EXERCISE DETAILS: All lines with the word "agent" in the material below are required.

^^^^

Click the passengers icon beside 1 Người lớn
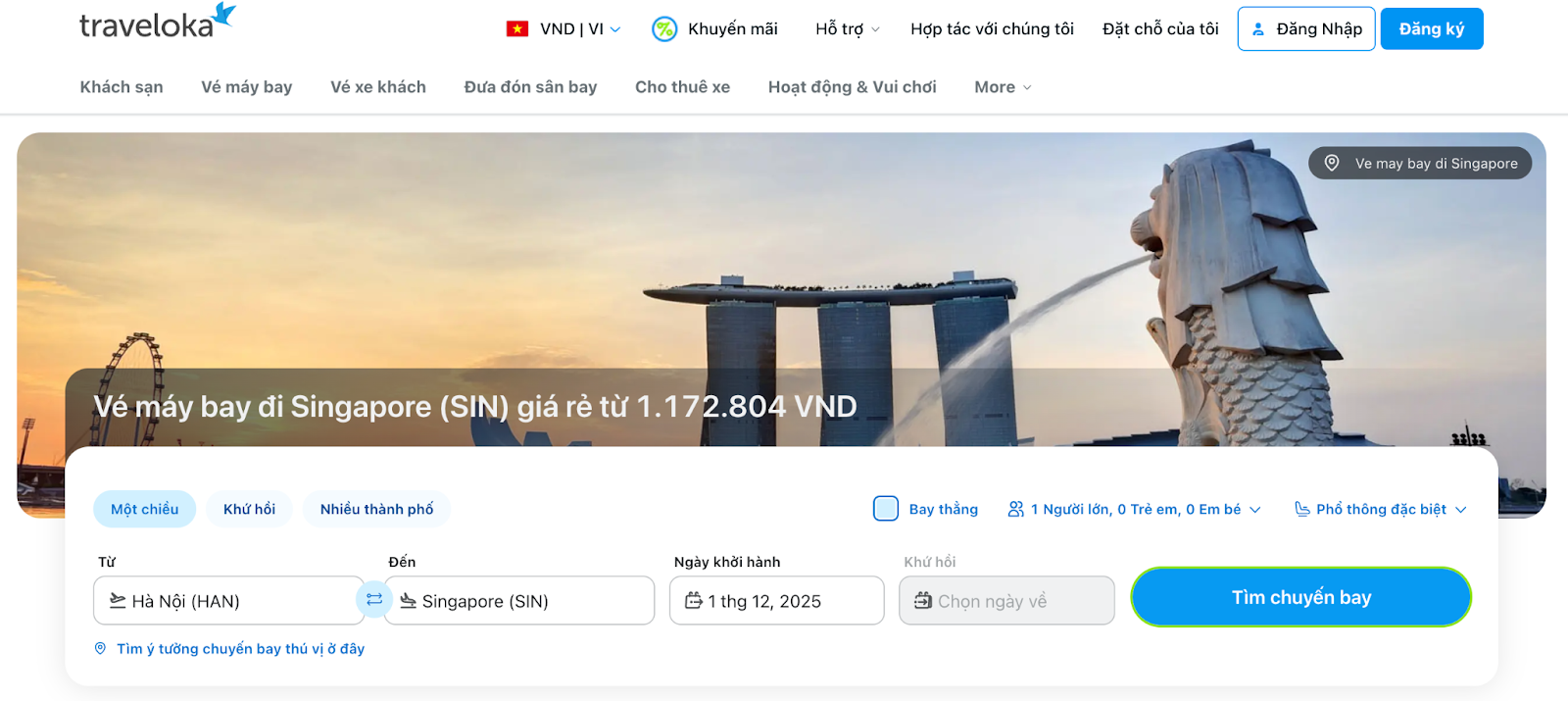The height and width of the screenshot is (701, 1568). [1015, 509]
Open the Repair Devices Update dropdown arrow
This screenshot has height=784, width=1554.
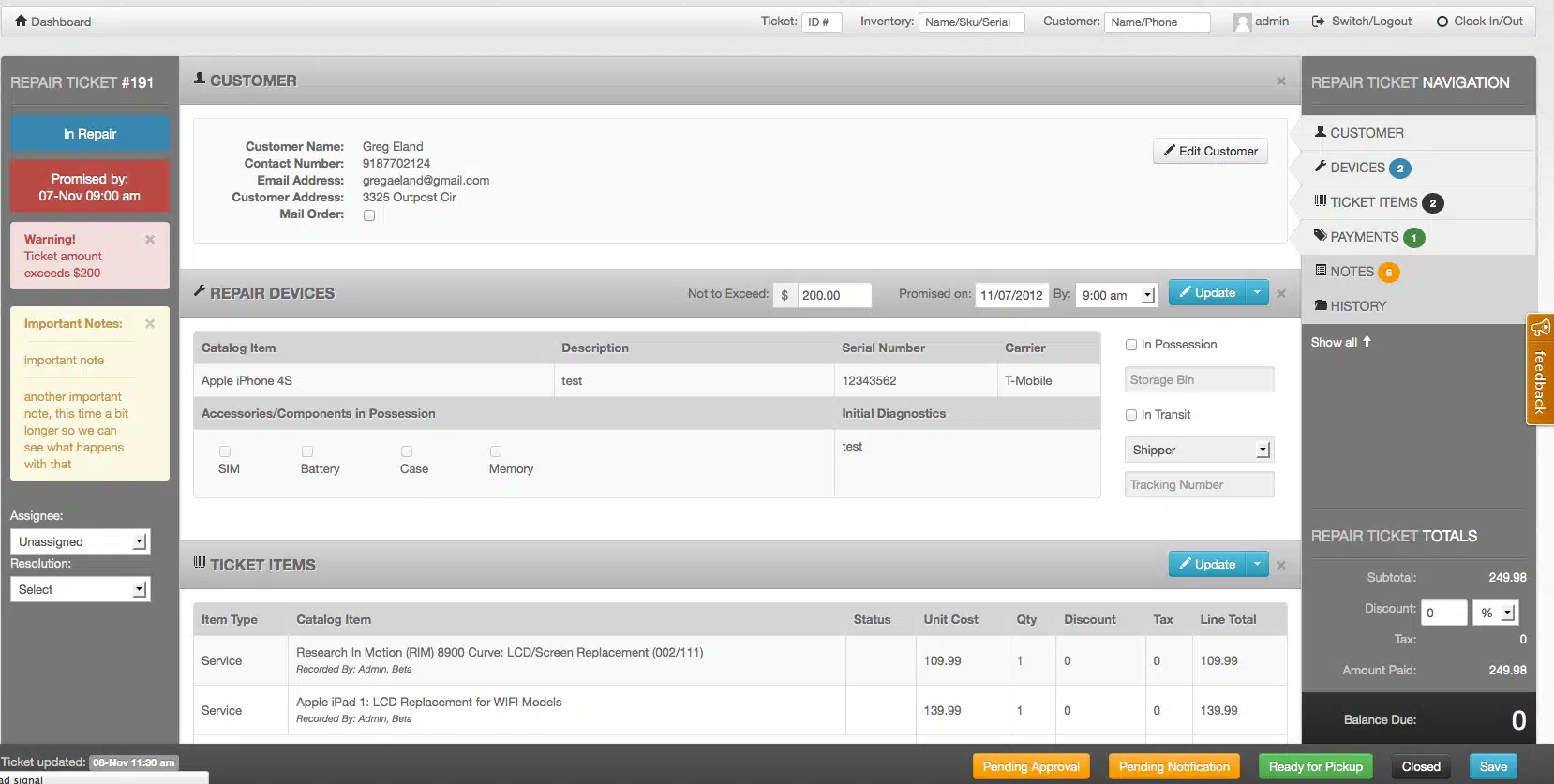pyautogui.click(x=1257, y=293)

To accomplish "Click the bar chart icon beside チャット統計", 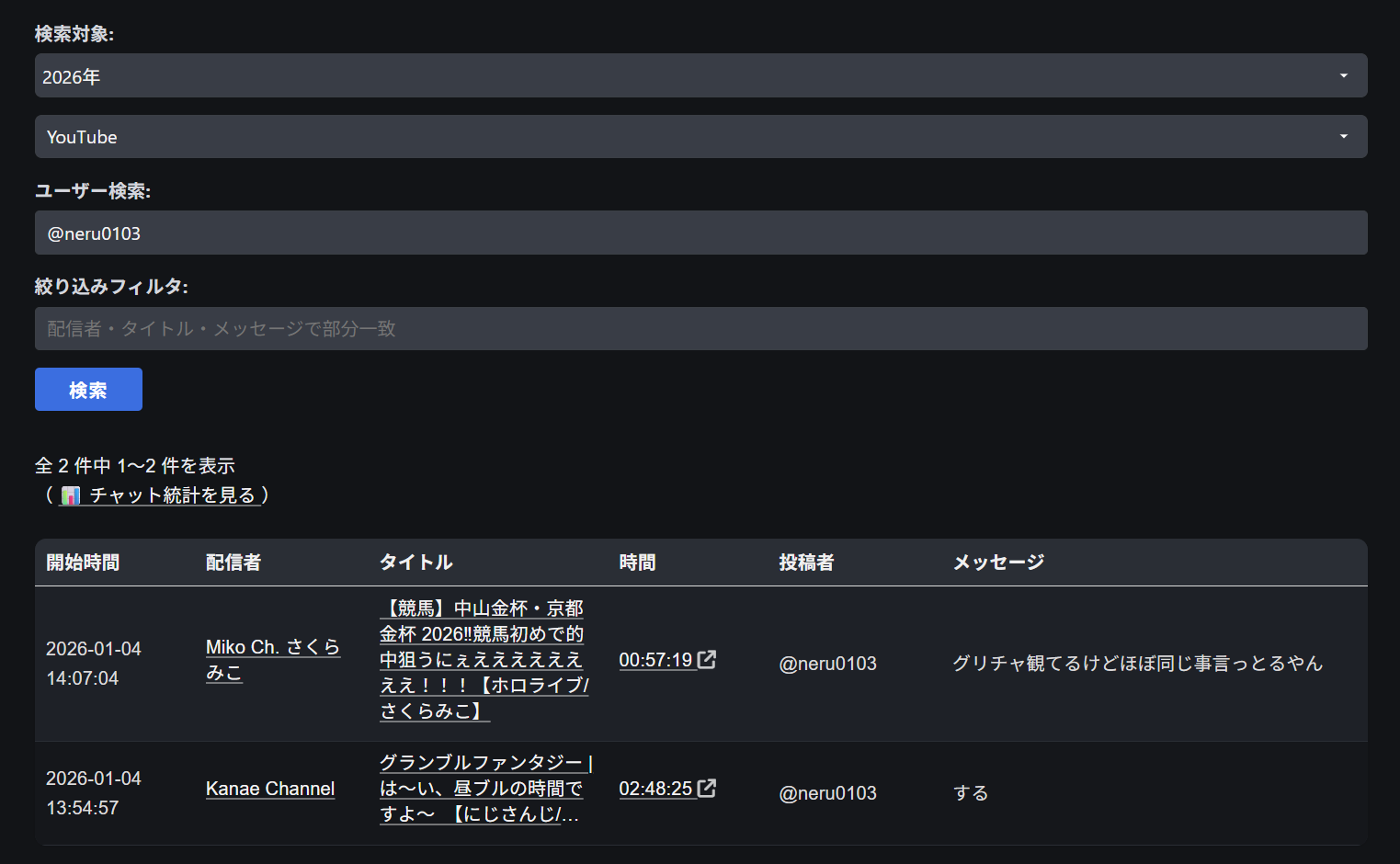I will (x=71, y=496).
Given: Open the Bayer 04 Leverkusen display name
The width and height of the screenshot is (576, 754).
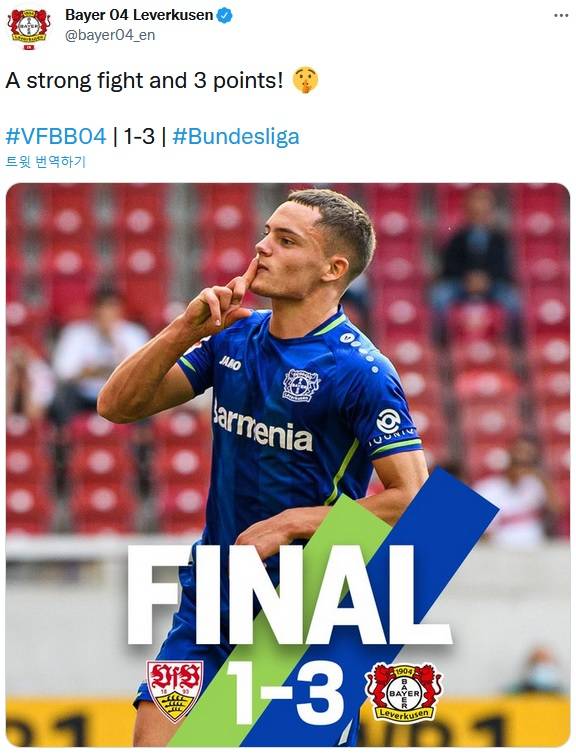Looking at the screenshot, I should tap(139, 15).
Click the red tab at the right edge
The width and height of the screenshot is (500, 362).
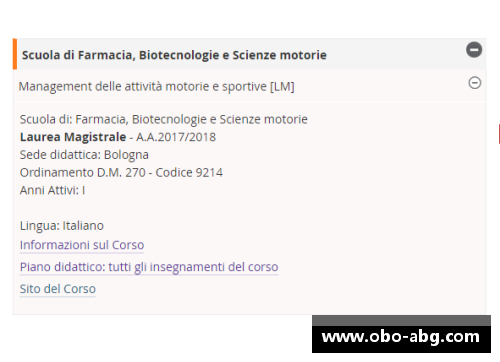coord(499,134)
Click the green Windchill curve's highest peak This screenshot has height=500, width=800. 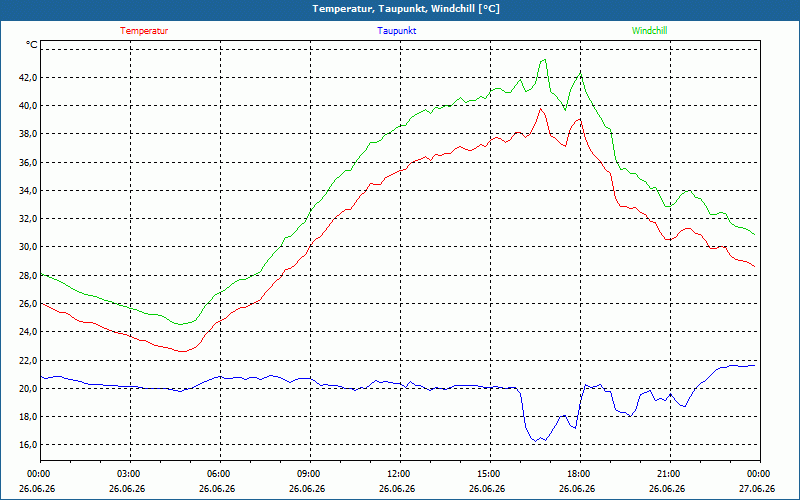tap(544, 60)
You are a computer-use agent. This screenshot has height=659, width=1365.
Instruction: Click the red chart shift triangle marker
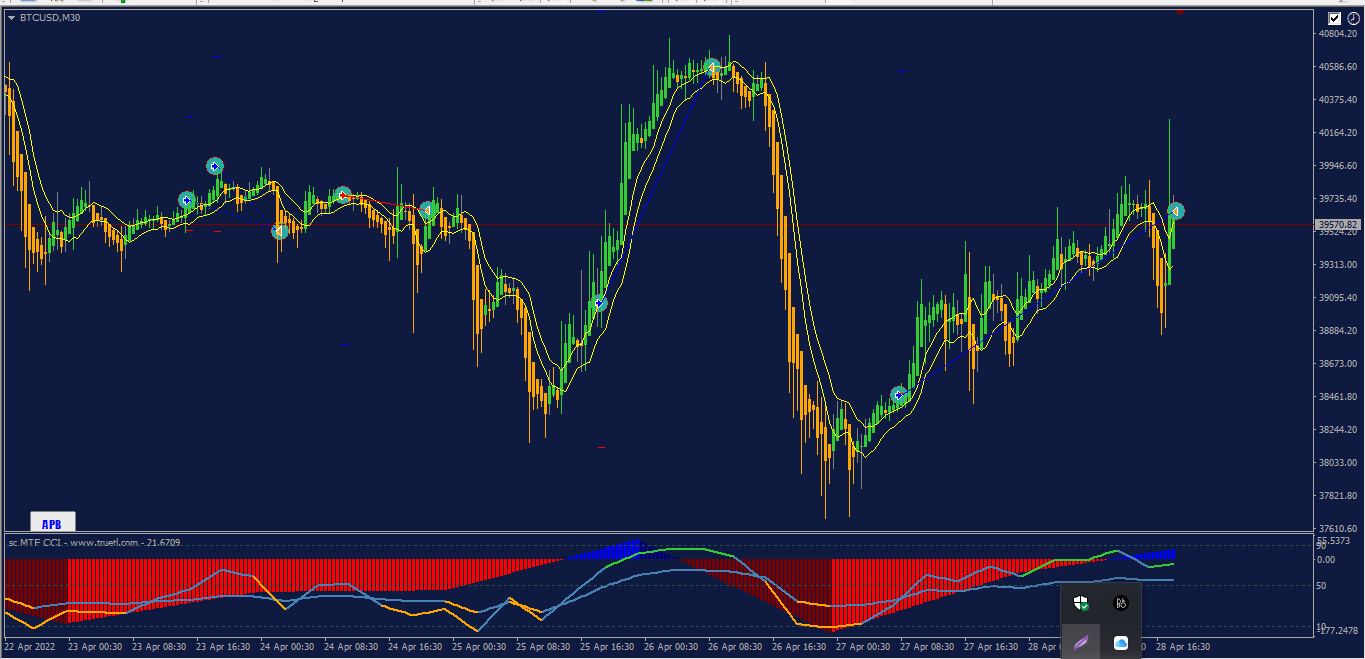[1181, 12]
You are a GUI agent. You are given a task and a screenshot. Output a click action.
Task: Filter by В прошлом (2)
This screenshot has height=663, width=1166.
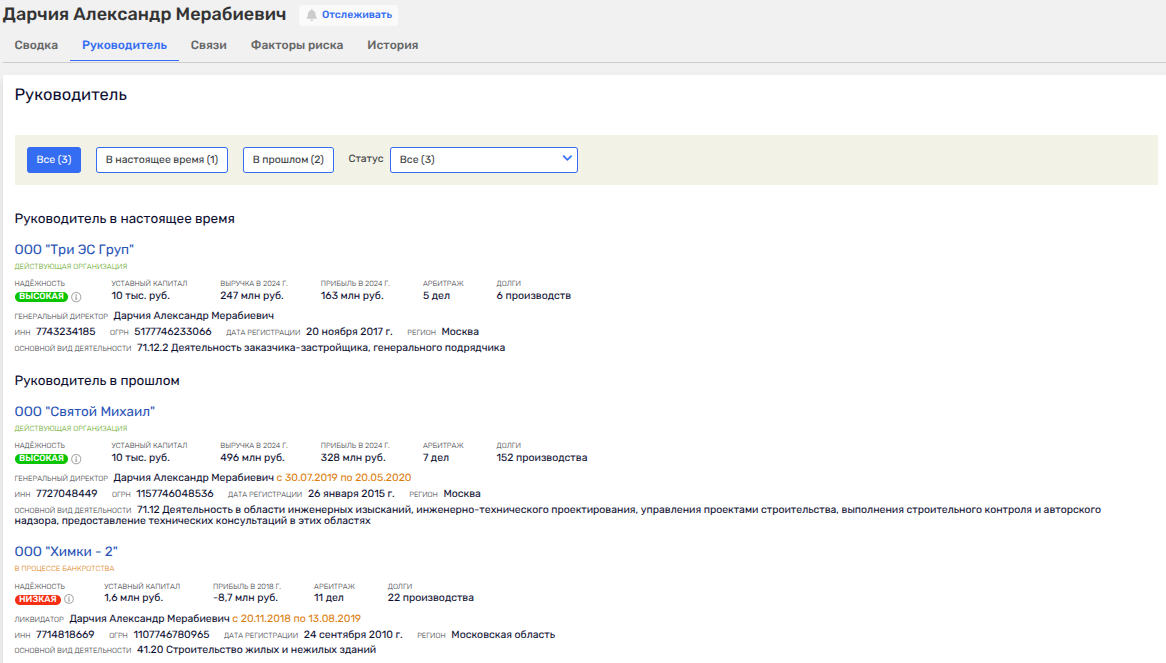coord(288,160)
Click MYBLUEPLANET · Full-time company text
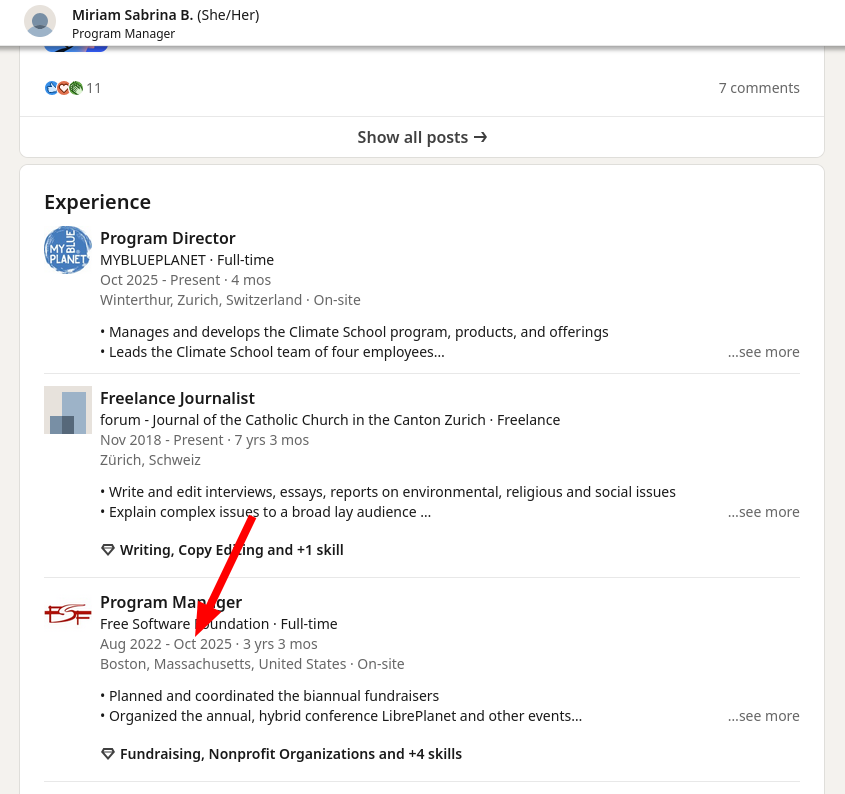This screenshot has height=794, width=845. [x=187, y=260]
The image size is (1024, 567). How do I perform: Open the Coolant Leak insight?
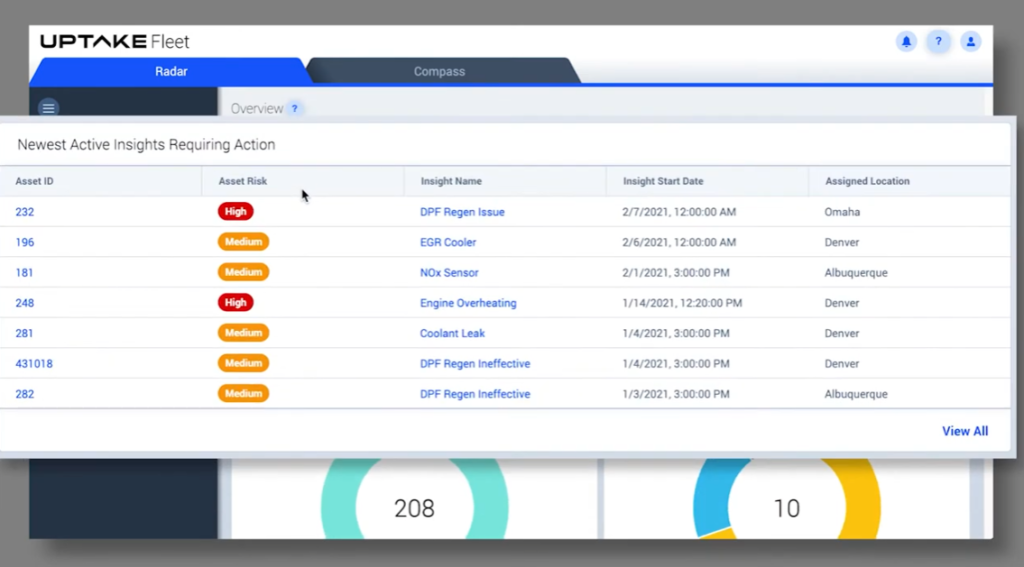(452, 334)
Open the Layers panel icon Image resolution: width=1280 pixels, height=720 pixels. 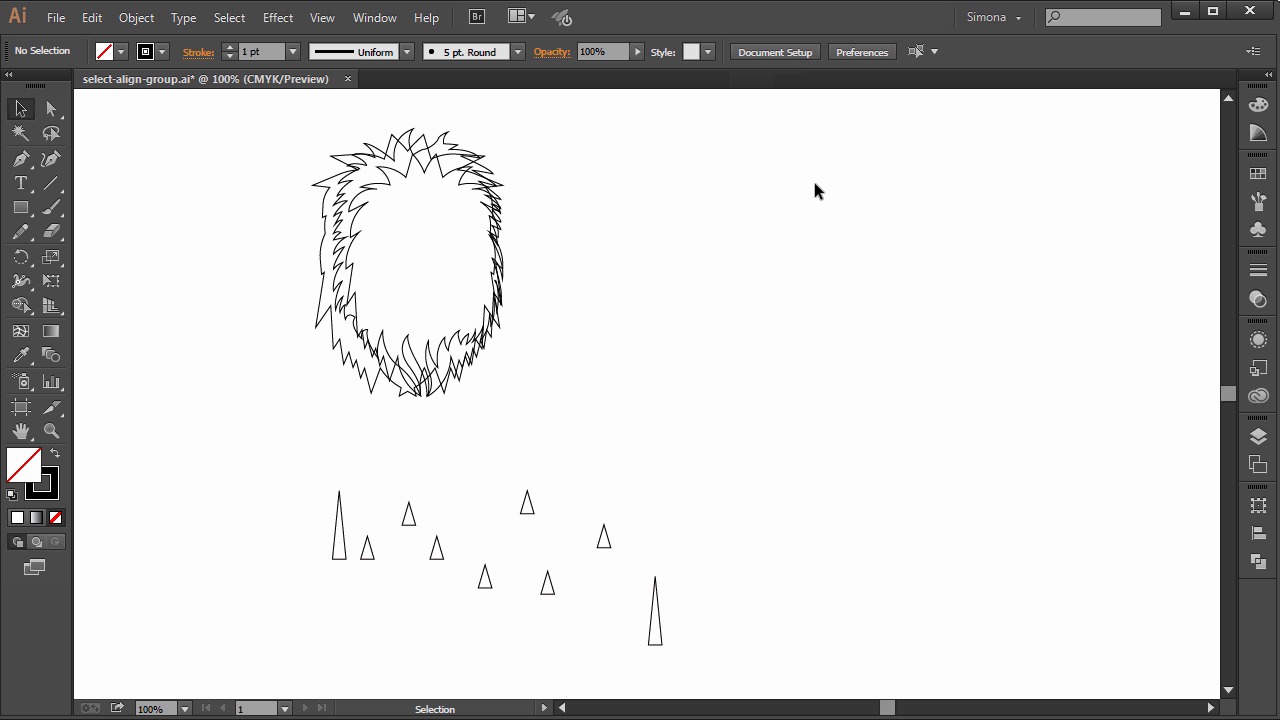(1258, 437)
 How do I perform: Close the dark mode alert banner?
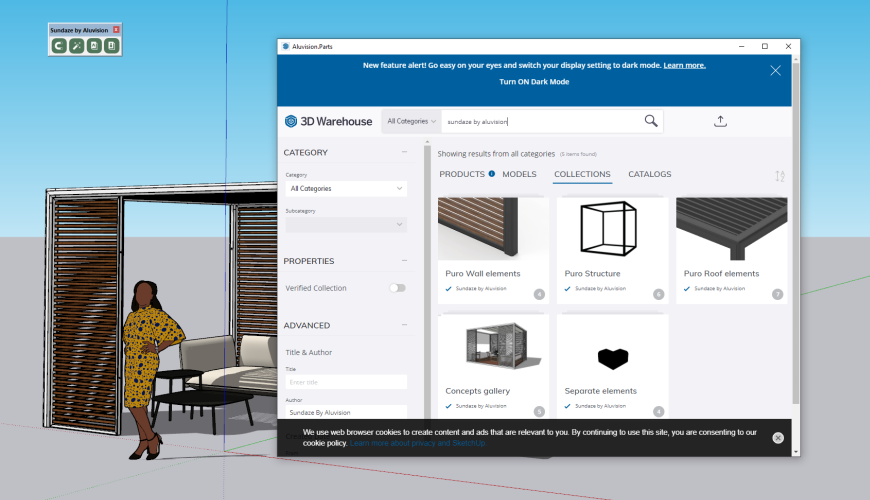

^^^^

RESULT FOR THIS TASK:
You are a computer-use agent. This screenshot has height=659, width=1365.
You are a GUI agent. You are given a task and a screenshot. Output a click action.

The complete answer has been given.